Editor’s note: While California’s vast array of cities is about as diverse as they come, it is sometimes prudent to expand one’s outlook and venture beyond the Golden State in order to see how other agencies function on a day-to-day basis. This is a guest post by Mayor Dayne Walling, Flint, Mi – a city that faces more challenges than most.
The city of Flint is making great strides in transforming the city block-by-block, neighborhood-by-neighborhood. Our Cities of Service Love Your Block initiative is a critical component of our strategy to harness the power of service and citizens to make a real, measurable impact on the ground as we aim to win the fight against urban blight. As an AmeriCorps alumnus, I believe in the power of citizen service and understand the significant impact of people working together toward a common goal. In Flint, we aren’t only engaging community members to volunteer, but also asking them to help us plan. We want to make sure the things we do are answering the needs of our citizens. The more time and effort we invest up front, the more invested our community members will be for the long term.
Flint became a member of the Cities of Service coalition in 2009, when I signed the Declaration of Service and committed to using impact volunteering to tackle the challenges of neighborhood blight and emergency preparedness.
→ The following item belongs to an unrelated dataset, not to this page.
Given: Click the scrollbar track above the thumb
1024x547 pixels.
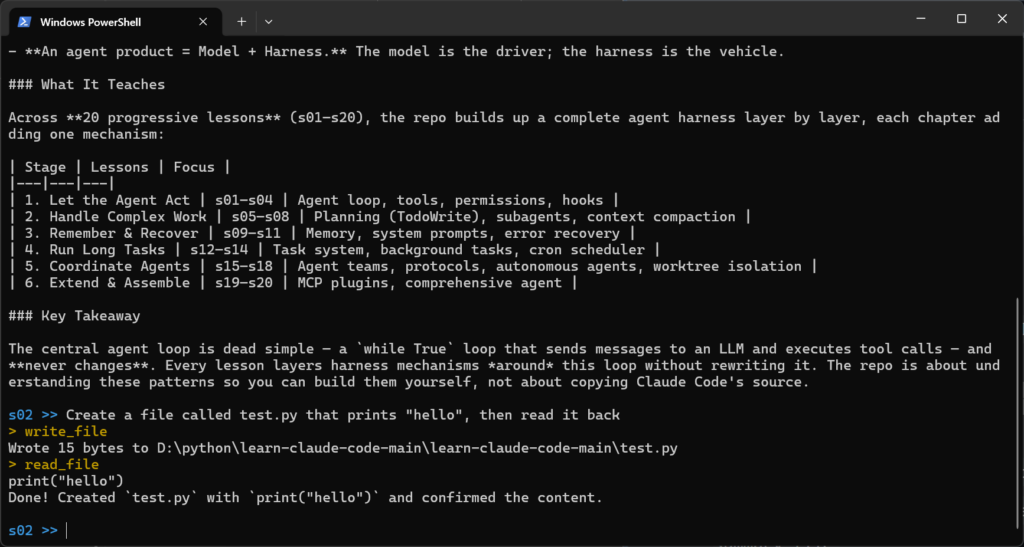Looking at the screenshot, I should coord(1019,166).
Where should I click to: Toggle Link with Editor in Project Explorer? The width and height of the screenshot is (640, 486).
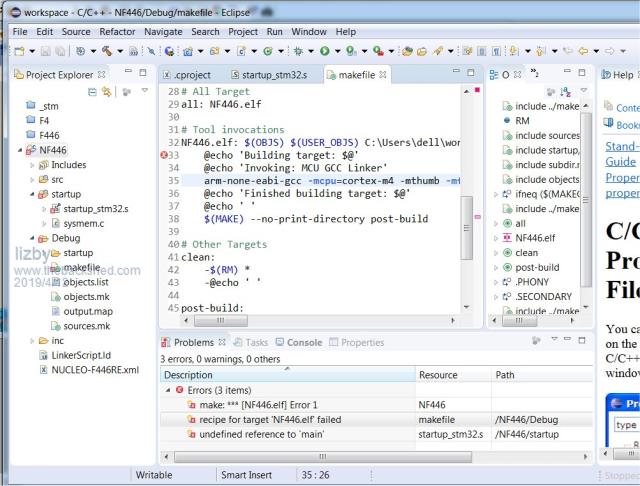(108, 92)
I joined the coalition because I value the role that Cities of Service plays in helping mayors engage citizen volunteers, forge connections across cities, and bring awareness to the issues that cities are facing.
To accelerate neighborhood revitalization efforts and address the massive challenges related to urban blight in Flint, I launched the Love Your City campaign in 2012. With the support of a Cities of Service Impact Volunteering Fund grant in 2013, we were able to implement neighborhood revitalization projects based on the Love Your Block Blueprint all over the city.
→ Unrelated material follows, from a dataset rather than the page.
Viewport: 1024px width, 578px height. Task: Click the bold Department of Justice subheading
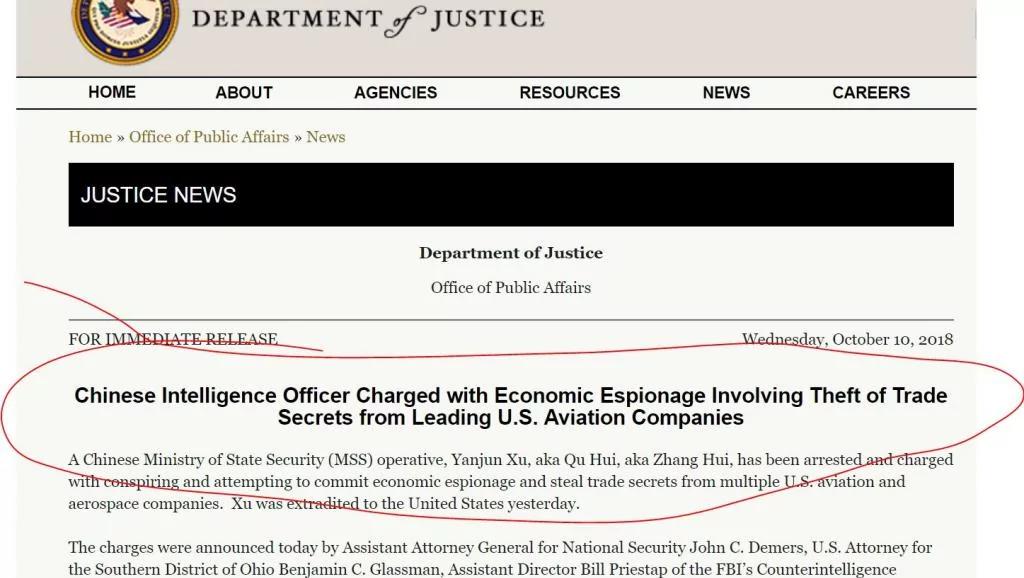(x=511, y=253)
We are sustaining and advancing Love Your City through new partnerships with businesses, as well as community and faith-based organizations. Because of our demonstrated success in the first year, we received a second round of funding from Cities of Service and the latest outcomes speak for themselves: to date, citizen volunteers in Flint – in partnership with city agencies and local nonprofits – have revitalized 95 city blocks, cleaned and maintained nearly 300 blighted properties, hauled away more than 2 million pounds of yard waste and trash, and created 116 green spaces and community gardens.Love Your City is truly a movement that is making long-lasting change in the livability of our city and in how citizens feel about their blocks and neighborhoods.
Love Your City is now part of implementing Flint’s new master plan, Imagine Flint, the city’s first comprehensive, long-range plan in over 50 years, developed with input from a diverse group of more than 5,000 Flint residents and community stakeholders. With Imagine Flintas our guide, we will continue to address challenges across our city, including improving public safety, emergency preparedness, opportunities for youth, health, and reducing blight with service-fueled solutions like Love Your Block.
We continue to face significant challenges and our road to recovery will not be easy. However, I am confident that with engaged citizens, targeted opportunities, and dedicated community leaders, Flint will emerge stronger than ever before.